◆ **Tasks to carry out**
1. Answer each question from the essay below.
(a) How many years was the writer married?
(b) How long ago did the writer and her ex-husband split?
(c) Apart from the relationship with Stellar Steve, where else does the writer take her work of creating a safe place?
2. According to the essay below, what do the little joys and little hurts add up to? List every item named.
3. Rewrite the paragraph of the essay below that begins "Since that time" as a shorter paragraph, keeping its main facts.

◆ **Text provided**
● ● ● ● ● ● ●

Vulnerability and Strength

31 December 2020

When my ex-husband and I split 15 years ago, I had a lot of soul searching to do. There was no event, nothing salacious or titillating that ended us, but we were both there and there was plenty of fault to go around. We were married for seven years and to tell you the story of our relationship and its demise would take another seven years. It was weekly, daily, hourly – the little joys and the little hurts that add up to heartbreak and longing and loneliness and ‘could have’. To cut a seven year story short, my chief failing was this – I did not make a safe place for him to be himself. He tried to be himself, but I didn’t make it easy, so he stopped trying. I’m sure there was much more to it in the weekly, daily, hourly but in a nutshell, that is what I learned about me.

Since that time, I have taken it as my job to create a safe place for people to be themselves with me. This avocation of mine – creating a safe place – is not limited to my relationship with Stellar Steve, though that is the most important place that I practice it. I also take this avocation into my friendships and my work relationships. Of course, I have had to be reminded from time to time. Lessons, for me, are not only learned once; instead, they are reinforced in different circumstances in different places and times. Small interactions that make me say, ‘oh yeah, that lesson again’. I don’t mind – it’s a bit like being pruned so that I grow well.

● ● ● ● ● ● ●

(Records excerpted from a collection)
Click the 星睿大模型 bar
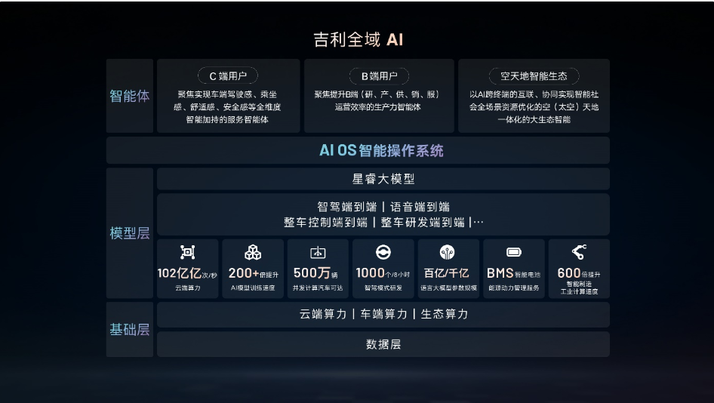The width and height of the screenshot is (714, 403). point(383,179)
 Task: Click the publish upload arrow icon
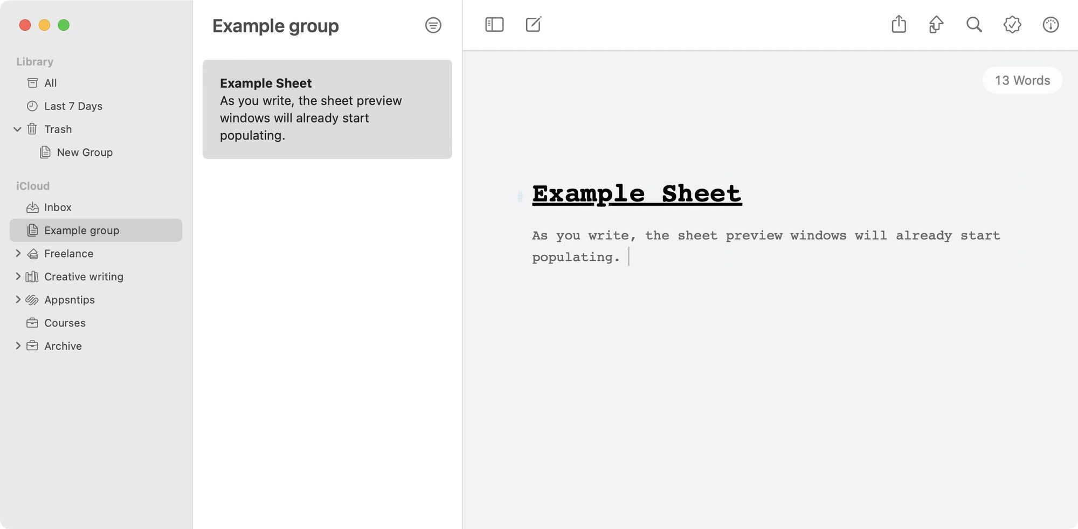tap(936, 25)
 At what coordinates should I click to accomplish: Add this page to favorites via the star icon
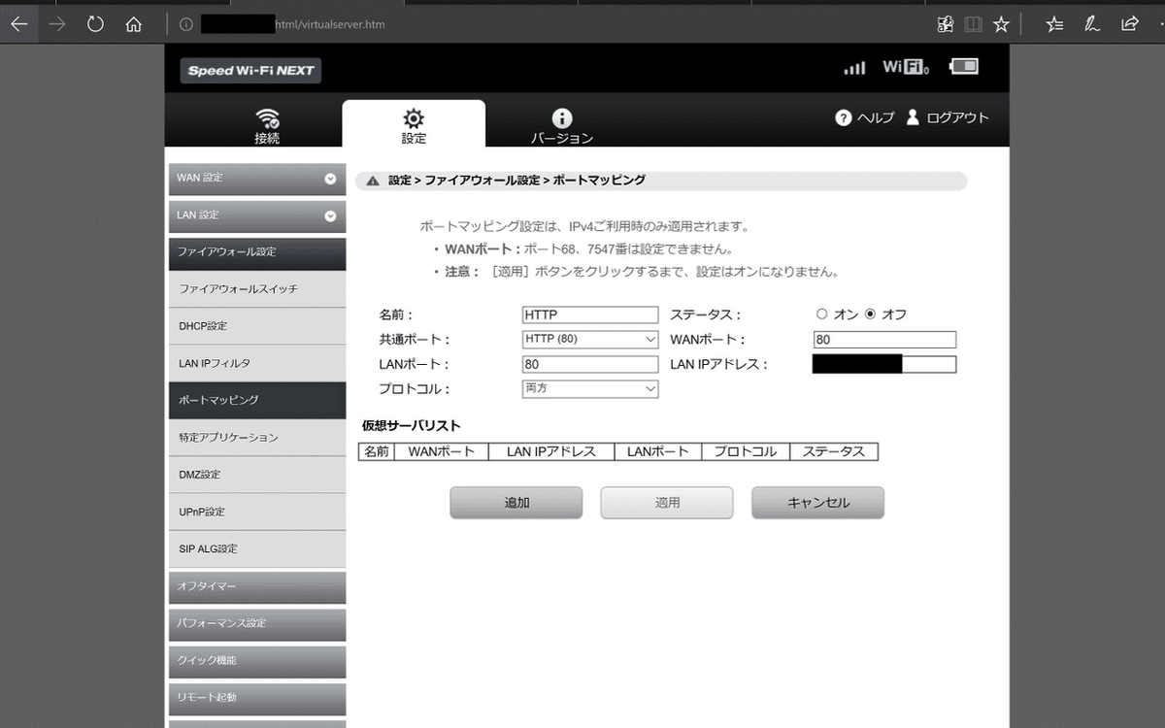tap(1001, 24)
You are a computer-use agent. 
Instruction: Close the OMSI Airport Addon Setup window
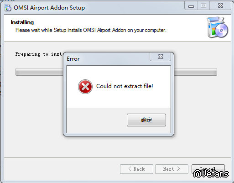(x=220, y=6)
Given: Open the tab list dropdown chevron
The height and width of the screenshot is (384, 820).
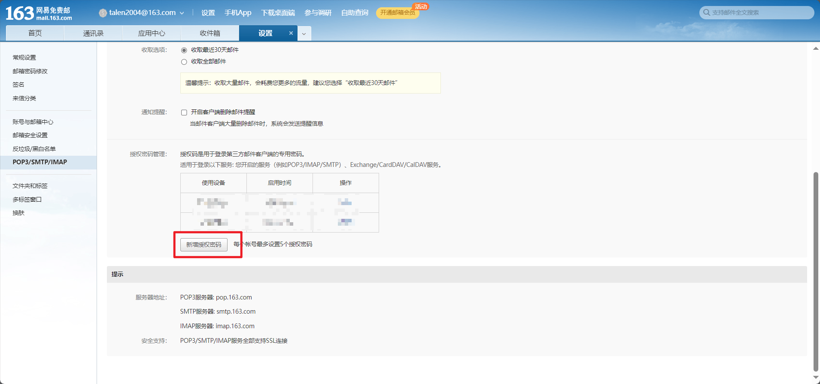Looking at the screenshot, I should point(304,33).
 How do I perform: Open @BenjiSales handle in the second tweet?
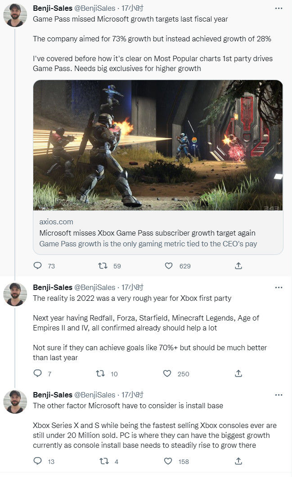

● ● ● ● ● ● ●

◆ **Expected outputs**
1.
(a) Seven years.
(b) 15 years ago.
(c) Into her friendships and her work relationships.

2.
- heartbreak
- longing
- loneliness
- 'could have'

3. Since the divorce, the writer has made it her job to create a safe place for people to be themselves with her. She practices this most with Stellar Steve but also in her friendships and work relationships. She sometimes needs reminding, because her lessons are reinforced in different circumstances over time. She does not mind, comparing it to being pruned so she grows well.